Usta edebiyatçı, Baha Tevfik, Şahabettin Süleyman ve Yakup Kadri gibi önemli yazar ve fikir adamlarını tanıdı ve idadiden arkadaşı Aka Gündüz'den sonra edebi çevresini genişletmeye başladı.
Baha Tevfik'in teşvikiyle Fransızcasını ilerleten Seyfettin'in, yazdığı birkaç Fransızca şiir, "Perviz" imzasıyla "Mercure de Soleil" mecmuasında yayınlandı. Aynı yıllarda, "Serbest İzmir", "Sedad" ve "Muktebes" adlı süreli yayın organlarında yazı ve şiirleri okuyucuya ulaştı.
Ömer Seyfettin, ordudaki görevinden 1911'de ayrılarak Selanik'e gitti. Askeri rüştiyede başlayan şiir yazma merakı, artık merak olmaktan çıkarak hayatı boyunca devam ettirmek istediği bir uğraş haline geldi.
Selanik ve Manastır'da yayınlanan "Bahçe", "Kadın", "Hüsn ve Şiir", "Tenkid" ve "Piyano" mecmualarına şiirler gönderen yazar, Fransız edebiyatından, özellikle Catulles Mendes'ten çeviriler de yaptı.
Ziya Gökalp, Seyfettin'in hayatını yakından etkileyen isimlerden biri oldu.
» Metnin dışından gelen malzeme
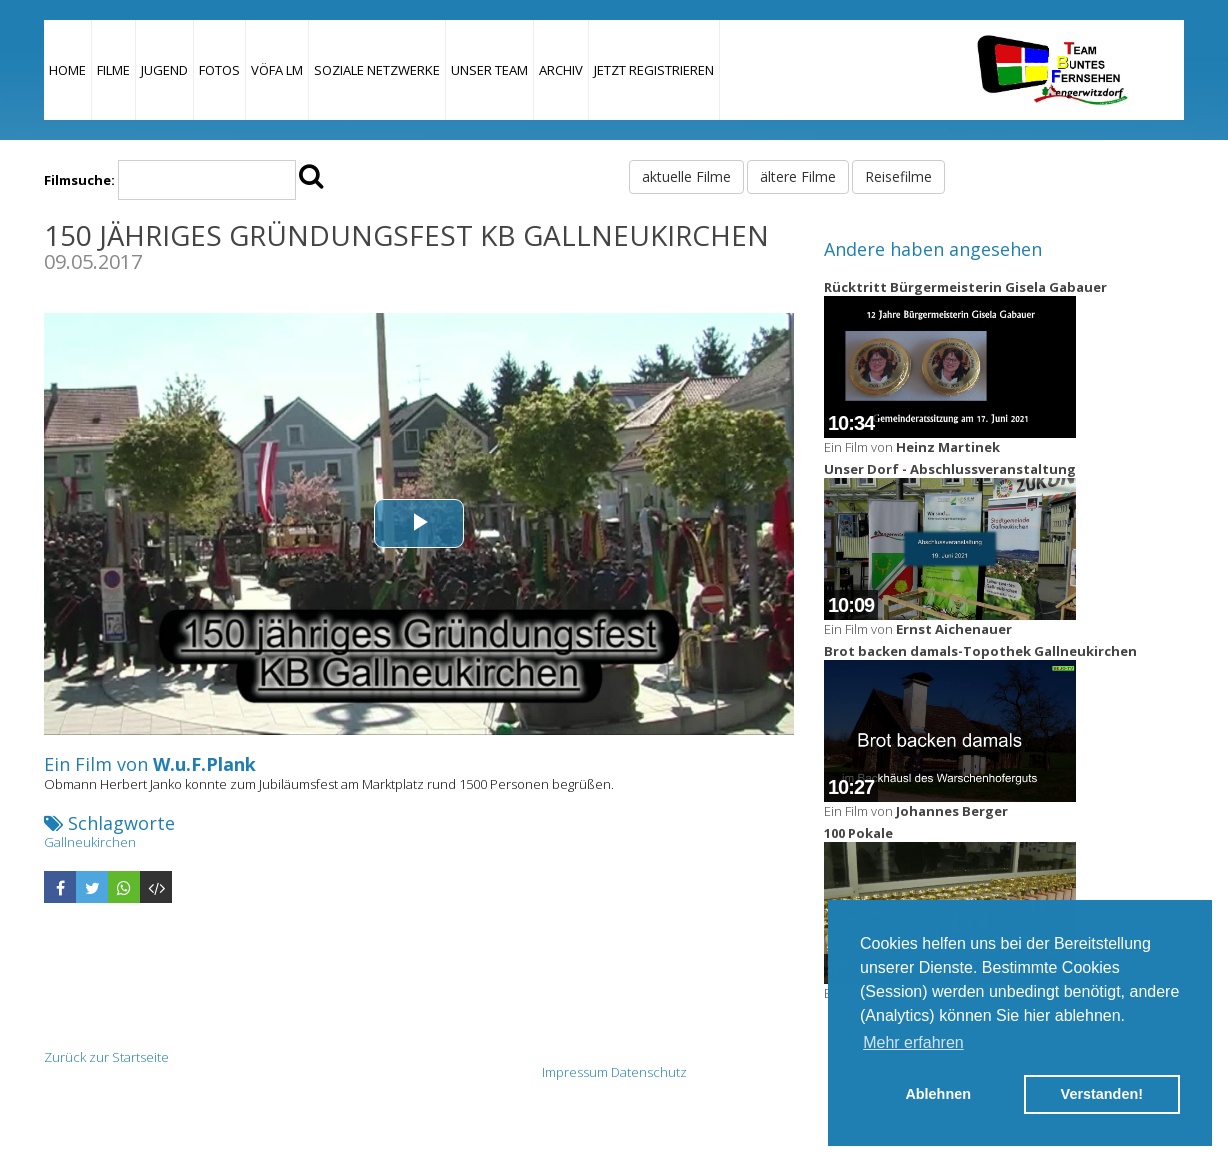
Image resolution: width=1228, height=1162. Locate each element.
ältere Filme (798, 176)
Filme (113, 70)
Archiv (561, 70)
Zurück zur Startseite (106, 1057)
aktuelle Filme (686, 176)
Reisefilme (898, 176)
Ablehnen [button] (938, 1094)
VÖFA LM (277, 70)
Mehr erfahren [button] (913, 1042)
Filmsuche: (79, 180)
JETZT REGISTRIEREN (654, 70)
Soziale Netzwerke (377, 70)
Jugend (164, 70)
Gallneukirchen (90, 842)
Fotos (219, 70)
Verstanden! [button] (1102, 1094)
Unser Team (489, 70)
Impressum (575, 1072)
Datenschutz (649, 1072)
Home (67, 70)
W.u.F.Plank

Edebiyat-ı Cedide topluluğuna uygun şiirler ya da Fransız edebiyatından çevirilerle meşgul olan usta kalem, daha önce bir iki deneme yaptığı hikayeye bir daha vazgeçmemek üzere geri döndü.
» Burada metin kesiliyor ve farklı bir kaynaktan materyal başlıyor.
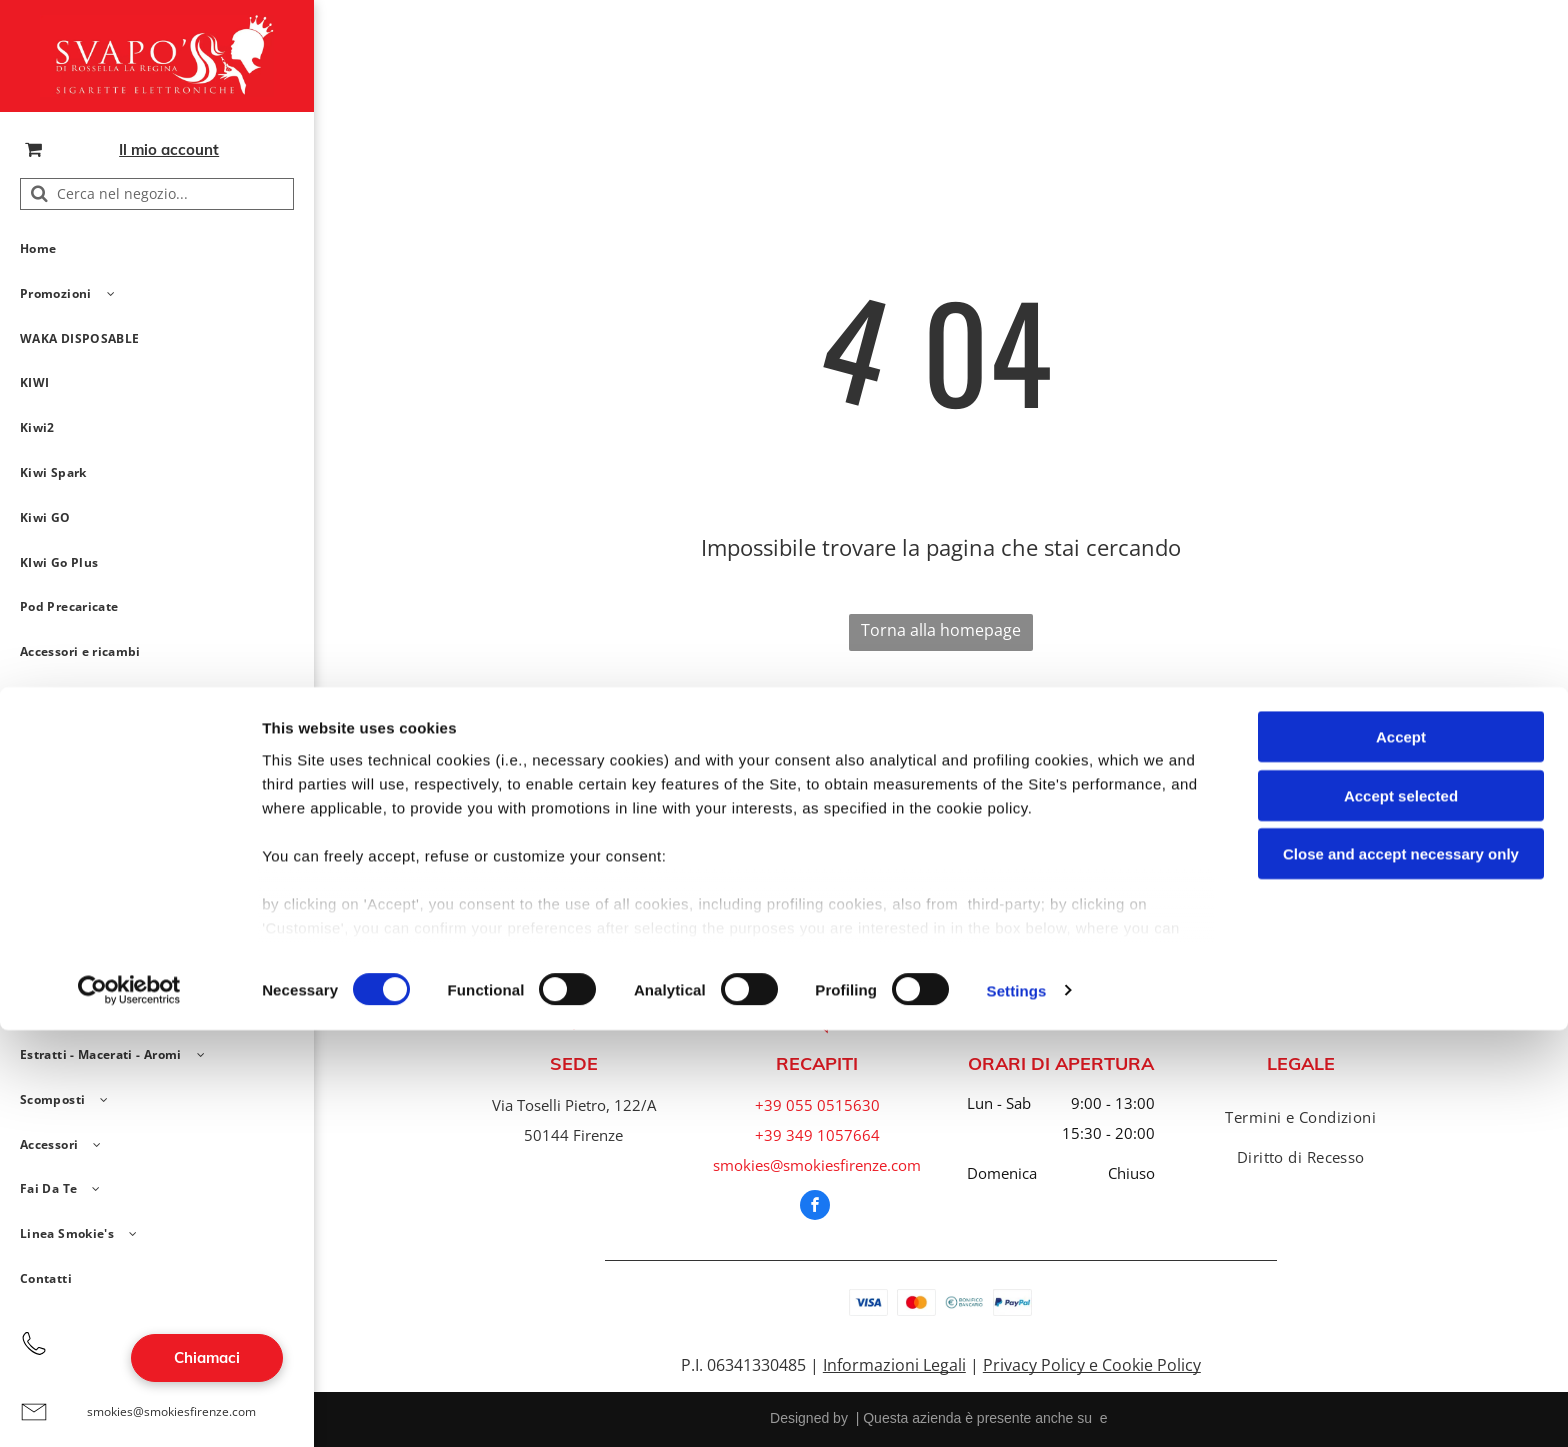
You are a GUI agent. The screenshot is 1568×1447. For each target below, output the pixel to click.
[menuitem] (149, 249)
Seyfettin ve arkadaşları, 1911'de "Genç Kalemler" dergisini okurla buluşturdu. Derginin ilk sayısında Seyfettin'in imzasız yazdığı "Yeni Lisan" adlı başmakale, milli edebiyatın meydana gelmesinde ilk basamağı teşkil etti. Türklerde edebiyat alanında yeni bir uyanışın gerçekleştiğine dikkat çekilen makale ve dergi, Türk edebiyatının dönüm noktalarından biri olarak gösterildi.
Yazar Seyfettin, Balkan Savaşlarının başlaması üzerine, yaklaşık bir yıllık yoğun matbuat ve edebi faaliyetten sonra tekrar orduya döndü.
Garp ordusunda önce Kosova'da Sırplara karşı, sonra Yanya'da Yunanlılara karşı yaklaşık beş ay savaşan Seyfettin, esir düştü ve Atina yakınlarındaki Nafliyon kasabasında 10 ay kadar esaret hayatı yaşadı. Yazar, 17 Aralık 1913'te İstanbul'a döndü.
Esaret yıllarını tefekkür dönemi olarak değerlendiren usta edebiyatçı, bir taraftan hikayeler kaleme alırken, diğer taraftan dil, kültür ve hayat üzerine düşüncelerini geliştirmeye çalıştı.
Ziya Gökalp'le tanışmasının ardından memleket gerçeklerine yönelen yazar, ilk hikayesini Balkanlardaki görevi sırasında tuttuğu günlüklerden hareketle "İrtica Haberi" adıyla Genç Kalemler'de yayınladı.
Seyfettin, 23 Şubat 1914'te askerlikten bir kez daha ayrılarak İstanbul'a döndü.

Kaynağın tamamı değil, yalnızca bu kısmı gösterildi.